Wednesday, September 30th, 2009

Boys Like Girls ft. Taylor Swift – Two Is Better Than One

But most of all, you’ve let us down…


Ian Mathers: Aww, thanks guys! I totally did want proof that I don’t automatically love everything with Taylor Swift in it. And all it took was one schlocky, hookless power ballad!

Hillary Brown: A weakly produced piece of treacle topped with Cool Whip. Ecch.

Martin Skidmore: The male nasal whine makes an uncomfortable blend with Taylor’s sweet tones, and the playing is fairly clumsy — neither can do a power ballad, really. The song’s okay, but it might work better with Jim Steinman, Meat Loaf and Bonnie Tyler. Back to energetic rock-pop and country pop respectively, please.

Michaelangelo Matos: At least late Aerosmith ballads have an incurable ham at their center. And I do find the swooping chorus mighty effective the first time around. That’s probably because the opening verse is so bloody awful, though; anything comes as a relief after it.

Matt Cibula: Not bad for shiny shiny mopey pseudo-country, especially when the string section starts, but knocked down for the ennui and crap lyrics, and because I hate this group’s name. Just hate it.

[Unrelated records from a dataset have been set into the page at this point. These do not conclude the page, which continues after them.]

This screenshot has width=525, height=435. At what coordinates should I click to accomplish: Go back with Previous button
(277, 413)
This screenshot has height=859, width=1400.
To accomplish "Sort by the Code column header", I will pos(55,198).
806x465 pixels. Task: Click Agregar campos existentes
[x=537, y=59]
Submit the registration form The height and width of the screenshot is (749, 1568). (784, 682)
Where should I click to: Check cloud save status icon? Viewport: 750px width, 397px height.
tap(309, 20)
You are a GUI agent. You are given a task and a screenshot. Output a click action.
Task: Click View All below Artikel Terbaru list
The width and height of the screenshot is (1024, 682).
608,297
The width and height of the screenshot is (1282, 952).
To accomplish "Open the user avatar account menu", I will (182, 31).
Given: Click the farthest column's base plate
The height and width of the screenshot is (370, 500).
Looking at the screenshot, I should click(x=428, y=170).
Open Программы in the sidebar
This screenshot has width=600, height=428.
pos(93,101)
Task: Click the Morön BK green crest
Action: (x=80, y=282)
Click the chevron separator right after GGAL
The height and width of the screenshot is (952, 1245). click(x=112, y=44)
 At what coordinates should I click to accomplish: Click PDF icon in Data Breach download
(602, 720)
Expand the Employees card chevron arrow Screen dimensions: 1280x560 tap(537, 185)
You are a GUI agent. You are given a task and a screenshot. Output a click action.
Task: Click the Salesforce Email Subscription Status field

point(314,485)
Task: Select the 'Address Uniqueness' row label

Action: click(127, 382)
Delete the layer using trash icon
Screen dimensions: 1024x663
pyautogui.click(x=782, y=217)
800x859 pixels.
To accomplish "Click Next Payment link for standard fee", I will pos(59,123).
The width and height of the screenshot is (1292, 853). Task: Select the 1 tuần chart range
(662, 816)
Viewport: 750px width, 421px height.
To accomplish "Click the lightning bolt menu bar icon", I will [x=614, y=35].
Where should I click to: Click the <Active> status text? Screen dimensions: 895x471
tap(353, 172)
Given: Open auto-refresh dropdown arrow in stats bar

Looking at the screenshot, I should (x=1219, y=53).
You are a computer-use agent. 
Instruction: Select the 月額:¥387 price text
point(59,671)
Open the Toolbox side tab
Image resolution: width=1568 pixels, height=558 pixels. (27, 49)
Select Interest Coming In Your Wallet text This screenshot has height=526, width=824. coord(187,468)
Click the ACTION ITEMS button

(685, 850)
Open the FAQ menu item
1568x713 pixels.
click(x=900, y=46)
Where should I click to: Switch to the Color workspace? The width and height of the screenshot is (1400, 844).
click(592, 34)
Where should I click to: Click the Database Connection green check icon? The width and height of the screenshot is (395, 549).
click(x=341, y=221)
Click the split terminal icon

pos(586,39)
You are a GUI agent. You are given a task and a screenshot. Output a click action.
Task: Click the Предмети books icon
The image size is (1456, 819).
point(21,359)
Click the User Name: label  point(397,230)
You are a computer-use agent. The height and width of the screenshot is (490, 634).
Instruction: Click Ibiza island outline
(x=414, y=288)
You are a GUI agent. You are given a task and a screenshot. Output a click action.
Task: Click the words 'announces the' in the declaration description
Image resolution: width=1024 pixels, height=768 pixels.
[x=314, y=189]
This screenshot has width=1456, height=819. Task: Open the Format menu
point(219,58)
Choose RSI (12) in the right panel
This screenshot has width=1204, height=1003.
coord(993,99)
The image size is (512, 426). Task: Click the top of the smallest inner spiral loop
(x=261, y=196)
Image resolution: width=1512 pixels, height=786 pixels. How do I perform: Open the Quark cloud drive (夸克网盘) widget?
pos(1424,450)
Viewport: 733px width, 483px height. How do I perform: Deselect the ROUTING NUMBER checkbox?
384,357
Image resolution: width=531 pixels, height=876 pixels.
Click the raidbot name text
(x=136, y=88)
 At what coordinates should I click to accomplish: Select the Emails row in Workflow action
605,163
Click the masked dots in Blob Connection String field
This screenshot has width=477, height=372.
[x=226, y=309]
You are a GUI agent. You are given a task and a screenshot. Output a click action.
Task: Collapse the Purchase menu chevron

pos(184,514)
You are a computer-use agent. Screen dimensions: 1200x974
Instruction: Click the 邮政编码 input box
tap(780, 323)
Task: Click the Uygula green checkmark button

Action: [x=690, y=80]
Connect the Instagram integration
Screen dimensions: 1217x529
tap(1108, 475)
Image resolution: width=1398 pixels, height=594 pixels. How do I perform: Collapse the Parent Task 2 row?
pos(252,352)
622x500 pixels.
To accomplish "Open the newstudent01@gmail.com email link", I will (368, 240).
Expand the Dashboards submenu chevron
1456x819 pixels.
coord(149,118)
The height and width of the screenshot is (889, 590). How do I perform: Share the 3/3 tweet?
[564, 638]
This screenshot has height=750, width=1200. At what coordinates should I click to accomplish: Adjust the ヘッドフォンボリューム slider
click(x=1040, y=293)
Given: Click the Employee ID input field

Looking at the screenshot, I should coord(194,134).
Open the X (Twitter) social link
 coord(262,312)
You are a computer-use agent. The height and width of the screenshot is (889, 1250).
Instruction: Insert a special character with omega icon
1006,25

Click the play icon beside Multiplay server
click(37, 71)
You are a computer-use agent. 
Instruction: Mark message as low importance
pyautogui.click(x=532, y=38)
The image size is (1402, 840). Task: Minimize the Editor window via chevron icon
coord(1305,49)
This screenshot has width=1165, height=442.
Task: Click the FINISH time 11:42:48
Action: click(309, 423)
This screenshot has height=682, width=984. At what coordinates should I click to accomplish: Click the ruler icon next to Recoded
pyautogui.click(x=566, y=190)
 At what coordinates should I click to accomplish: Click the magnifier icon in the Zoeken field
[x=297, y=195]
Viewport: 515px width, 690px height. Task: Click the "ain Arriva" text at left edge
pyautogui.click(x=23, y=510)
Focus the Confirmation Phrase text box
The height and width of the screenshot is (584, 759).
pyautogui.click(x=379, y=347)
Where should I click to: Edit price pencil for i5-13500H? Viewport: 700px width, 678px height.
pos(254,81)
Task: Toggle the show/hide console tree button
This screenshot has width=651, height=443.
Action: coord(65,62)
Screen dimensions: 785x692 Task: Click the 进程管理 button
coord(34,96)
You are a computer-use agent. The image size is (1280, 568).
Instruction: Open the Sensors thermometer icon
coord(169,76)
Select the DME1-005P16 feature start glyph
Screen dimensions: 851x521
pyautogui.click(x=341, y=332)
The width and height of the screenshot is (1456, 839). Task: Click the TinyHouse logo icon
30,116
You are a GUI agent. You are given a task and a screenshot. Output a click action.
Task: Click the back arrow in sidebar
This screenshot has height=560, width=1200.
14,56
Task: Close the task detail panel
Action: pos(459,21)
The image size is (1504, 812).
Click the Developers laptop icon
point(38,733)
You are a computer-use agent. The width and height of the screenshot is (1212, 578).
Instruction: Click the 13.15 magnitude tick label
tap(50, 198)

Alex Ostroff: “Love Drunk” was a fun slice of pop-punk, and these guys are smart to try and capitalize on its success by releasing a gloopy ballad. Hell, bonus points for snagging Taylor Swift. But good demographic targeting isn’t always the same as good music, and there’s too little bite and too much melodrama for them to pull this off convincingly. Lifehouse and The Calling did this stuff regularly and (more importantly) well at the beginning of the Aughties, but while Boys Like Girls strike the right mood, “Two is Better than One” is lyrically vague and limp. Maybe they should have let Ms. Swift pen it.

Anthony Easton: Overproduced, goopy, lacking the moral ambiguity that undercuts the teenage romanticism in the best of Swift’s work, treading the same ground badly. Sadness.

Chuck Eddy: Can’t say for sure this is their best hit ever, but I’m confident in saying it’s her worst. Then again, Metal Mike Saunders thinks “Love Drunk” sounds like the Backstreet Boys (“is that Nick or Brian on the lead vocs?”), so maybe this festering ball of makeout mush is a letdown from Boys Like Girls, too. As for the title, these kids all need some remedial arithmetic tutoring from Brad Paisley (see “Math” on his new album); a girl plus a group equals more than two, right?

Iain Mew: Taylor’s voice serves only as a stark contrast to the strained falsetto and bizarre enunciation of the rest of the song, which is totally lacking in much needed turbo guitar power.

Anthony Miccio: This is such a perfect gloss of the high-pitched harmonies from Once — beefed but not overpowered by the studio bombast — that I hope it inspires MTV to produce a remake (or rip-off) for the songbirds to star in. Inane and cloying? Sure, but you can’t spell grade-A bullshit without “grade-A.”

Additional Scores

Spencer Ackerman: [3]
Alfred Soto: [4]

2 Responses to “Boys Like Girls ft. Taylor Swift – Two Is Better Than One”

  1. Compositionally, this sounds like something Richard Marx threw up into Diane Warren’s LV handbag. And the oh-so-sensitive, hitchy singing from Whathisname doesn’t improve it.